Articles:
- Jacobs, Dale. "More Than Words: Comics as a Means of Teaching Multiple Literacies." English Journal. 96.3 (2007): 19-25.
This is a fantastic article, and probably the closest I've found to what I would actually like to write about in my dissertation. Jacob's main premise is twofold:
1) Reading comics involves a complex, multimodal literacy; and
2) by using comics in our classrooms we can help students develop as critical and engaged readers of multimodal texts (19).
Jacobs argues that our past focus on comics and graphic novels as tools for motivating reluctant readers or for stimulating students into reading more "significant" literary texts, "places severe limitations on the possibilites of our uses of the medium as literacy educators" (20).
Jacobs considers the "complex environment" whereby we negotiate meaning inside of comic texts. Through analysis of panels, gutters, word balloons, sound effects, and conceptual spaces, Jacobs argues that comics provide "multiple realms for meaning making" (21). He reference the work of the New London Group and concludes that "embracing the idea of multimodal literacy in relation to comics" allows us to "help students engage critically with ways of making meaning that exist all around them"--for example, the Internet, multimedia, newspapers, TV, film, etc.

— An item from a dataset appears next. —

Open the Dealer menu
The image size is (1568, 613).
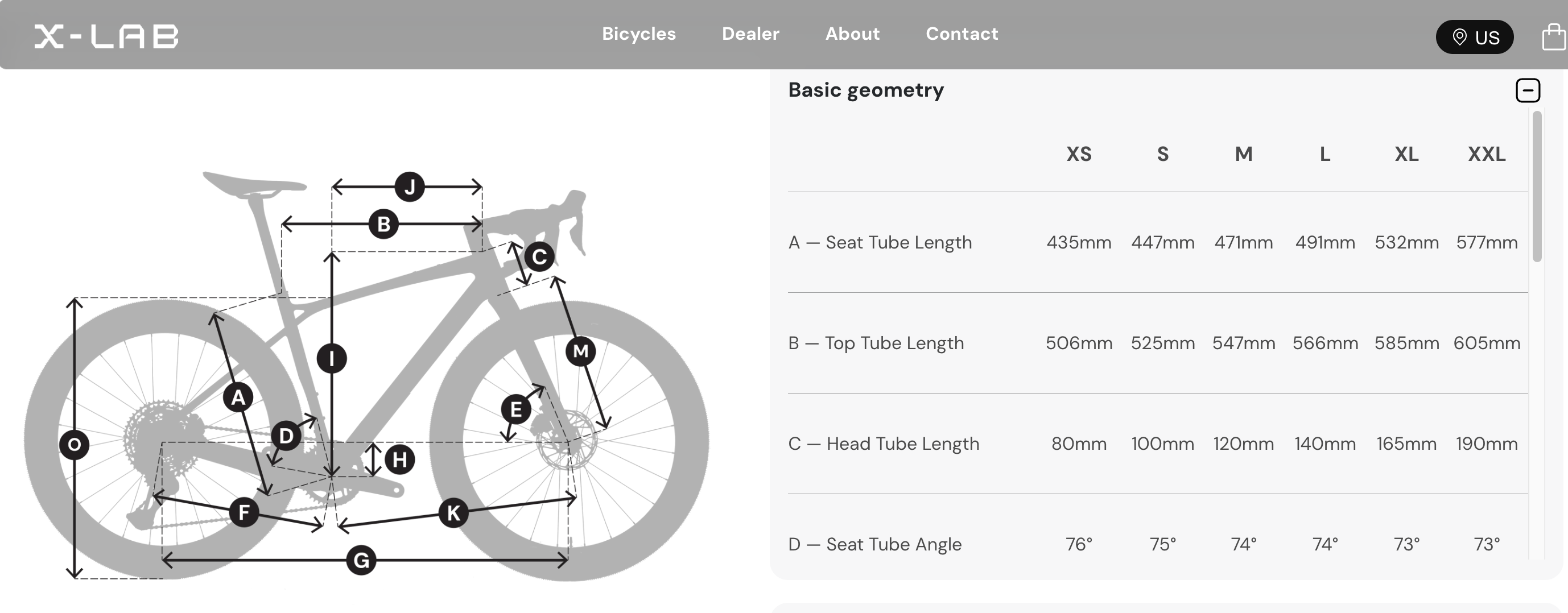750,34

Jacobs continues his discussion through a close reading of a passage from Polly and the Pirates. In this close reading he examines how comics address the six design elements of multimodal learning: linguistic, audio, visual, gestural, and spacial modes of interpretation.
While the close reading provides a profound way for teachers to begin understanding how comics and graphic novels can work in the classroom to build critical literacy, Jacobs does not show how his theories work with real classrooms, teachers, and students.
- Frey, Nancy and Douglas Fisher. "Using Graphic Novels, Anime, and the Internet in an Urban High School." English Journal. Urbana: Jan. 2004. Vol. 93, Iss.3, p. 19-25
- Schwartz, Gretchen E. "Graphic Novels for Multiple Literacies." Journal of Adolescent & Adult Literacy. Newark: Nov 2002. Vol. 46, Iss. 3. pp. 262-265.
- Versaci, Rocco. "How Comic Books Can Change the Way Our Students See Literature: One Teacher's Perspective." English Journal. Urbana: Nov. 2001. 61-67.
Versaci believes that comic books "force students...to reconcile these two means of expression" (64). Some of the essential questions he poses to his students include: "How does the drawing style interact with the story?" "Why these particular pictures?" "How would a different style change the story?" A few paragraphs are dedicated to a discussion of how his students "read" and analyzed a passage from Debbie Drecshler's Daddy's Girl. Students examined the use of light and shadow and made connections to the way the girl felt emotionally in this passage.
- Weiner, Stephen. "Show, Don't Tell: Graphic Novels in the Classroom." English Journal. Urbana: Nov. 2004. 114-117.
- Weiner, Stephen. 101 Best Graphic Novels. 1996.
Weiner offers a brief history on the rise of the graphic novel and argues, as many texts do, that graphic novels can serve as "transitions" into more intensive works." Much of the article (and the book) is focused around introducing graphic texts that teachers might consider for use in the classroom. In this way it serves more as an annotated bibliography rather than a critical consideration of how comics work in the classroom.
- Gorman, Michele. Going Graphic: Novels to Promote Literacy With Preteens and Teens. Linworth Publishers. 2004
Probably the most interesting part of Gorman's text is the Forward written by Jeff Smith in 2003. Smith writes:
"When you read a comic--when you experience the words and the pictures simultaneously--the drawings take on a dimension of time and begin to perform. The implied movement of the subject matter from one panel to the next, and indeed the panels themselves become instantaneous signals on how to proceed. The reader then--and this is the cool part--experiences in real time anything that happens inside the comic...the reader is witnessing a private film in his imagination...They are a secret that only you can activate" (ix).
The rest of the text, similar to Weiner and Gravett's texts, concerns itself with providing a brief history of the graphic novel. An exhaustive annotated bibliography makes up the bulk of the text. Rather than focusing on teachers, Gorman addresses librarians. Her goal is to build literacy through graphic novels by ensuring that library's begin to offer access these texts.
1 comment:
hey, sounds like an important project. hope it's all going well.